A knowledgeable French friend explains the complex and still unfolding Sarko-Vedrine quadrille:

There are basically two difficult questions right now: why is Sarkozy trying so hard to appoint left-wing ministers; why, among other possible candidates, Védrine?

First question: because now seems to be the right moment to kick the socialist party. Sarko wants to win the parliamentary elections, the socialists are already fighting among themselves like Palestinians, so why not fuel the fight a little more? Besides, Sarko needs to finish off Bayrou, whose platform was almost exclusively based on the quite incoherent idea that the end of the left-right polarisation is the solution to France’s problems, so Sarko will appoint some socialists to make Bayrou definitely irrelevant. This is probably pure electoral tactics, but he seems to take that pretty seriously, going as far as alienating some people from his own party, and even from his own faction inside the party, since he also decided to limit the number of ministers to 15 (although there will be additional “secretaries” after the elections) and that half of them (well, seven) should be women.

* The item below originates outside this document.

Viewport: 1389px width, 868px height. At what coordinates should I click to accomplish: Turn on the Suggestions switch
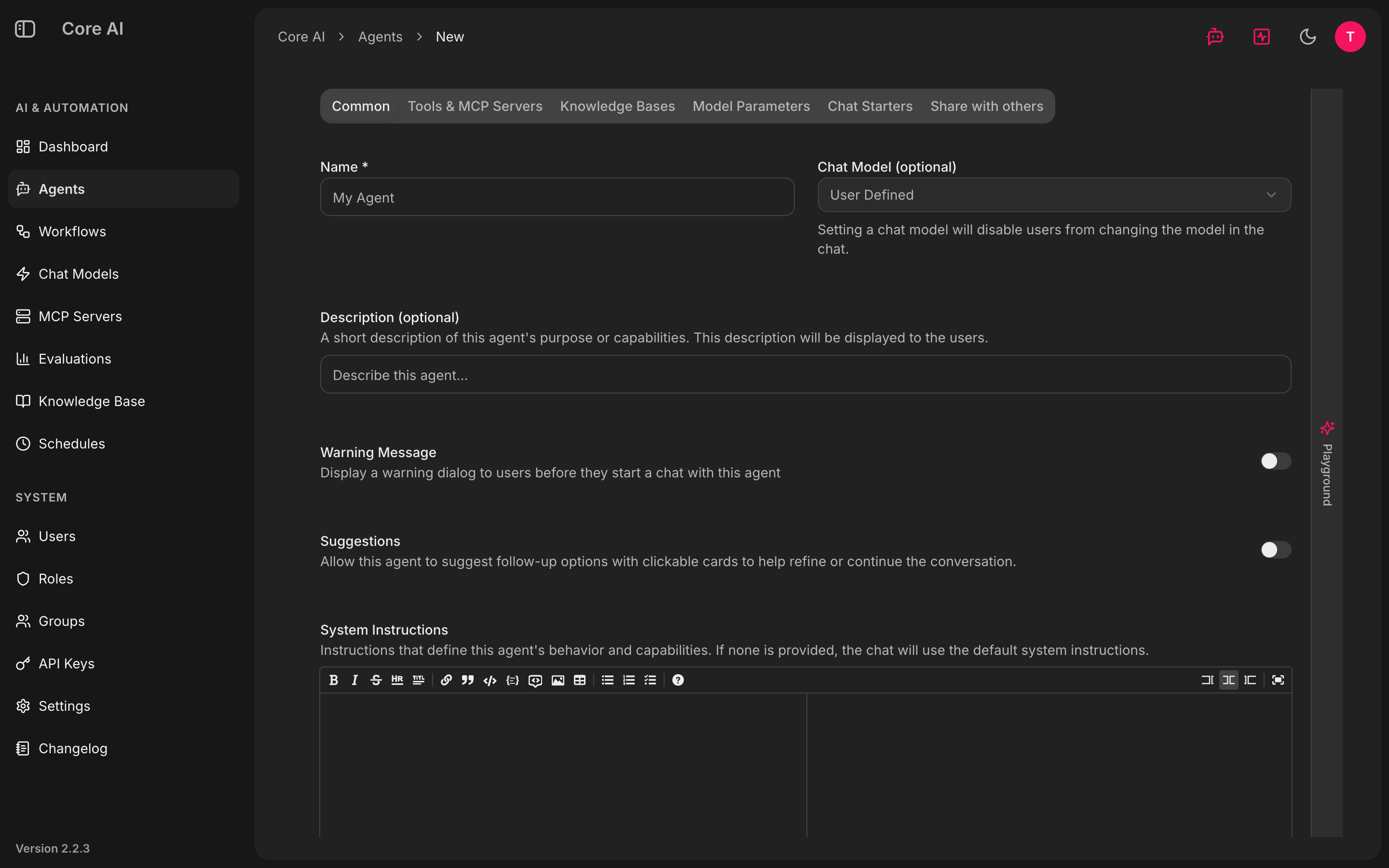(x=1275, y=549)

Second question : why Védrine?

Most of the socialist nominees are already more or less alienated from the socialist party. Allègre is a friend of Jospin’s, whose political career all but ended when Le Pen beat him in the 2002 presidential election. Kouchner never found a place in the socialist party and never managed to get a seat at the national assembly, so he’s pretty weak and getting old (68).

As for Védrine, he cultivated a reputation of a foreign policy expert respected by both sides of the spectrum, so we can suppose he had in mind a possible move to the right all along. Keep in mind that he originally was an advisor to Mitterrand, an expert at being in both places in the same time (like resistant and collaborator in the same time during the war, for instance). Oh, and Védrine’s father, the personal secretary of Marshal Pétain, also got the Francisque (Vichy’s decoration, which Mitterrand had too), so they really had a common background, possibly some personal family relations and a common talent for opportunism.

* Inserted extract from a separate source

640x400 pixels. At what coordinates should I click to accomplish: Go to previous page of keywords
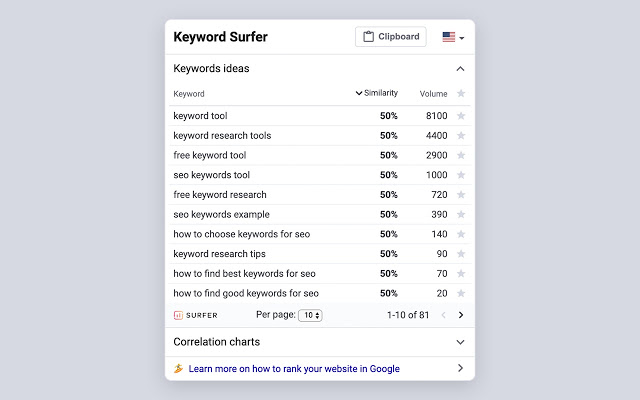(442, 315)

Of course, Védrine passes for a foreign policy expert, which he is not at all. He is an énarque, started his career at the “conseil d’Etat” (as an administrative magistrate) and is unable to read a document in English (so I heard). He does not have any academic background in foreign policy. His views are probably flexible and considered acceptable along the spectrum going from Gaullists to leftists. He looks like a serious French senior official, very suave and pretentious, etc. So I suppose Sarko’s staff thought it would be a good idea to appoint him.

Of course, I suppose Védrine passes for an pompous buffoon anywhere outside France, but they probably missed that at first. ... Anyway, they probably realised that appointing Védrine could be an effective way to make the socialists mad, but not a good idea in practical terms, so they seem to have chosen Kouchner instead, which is, in my opinion, a far better choice.

Overall, Sarkozy’s strategy is generally pretty sound but he is terribly weak on foreign policy. He is an “atlantist”, more pro-US, pro-Israel and pro-free world than most French politicians, but foreign policy thinking in French politics is generally superficial and secondary in electoral terms. That, I think, explains why Sarko’s staff has shifted from an anti-Atlanticist to a nearly-neocon [point of view] without even apparently considering the foreign implications of their choice. That also will make it extremely difficult for Sarko to make his views prevail upon the Quai d’Orsay routine.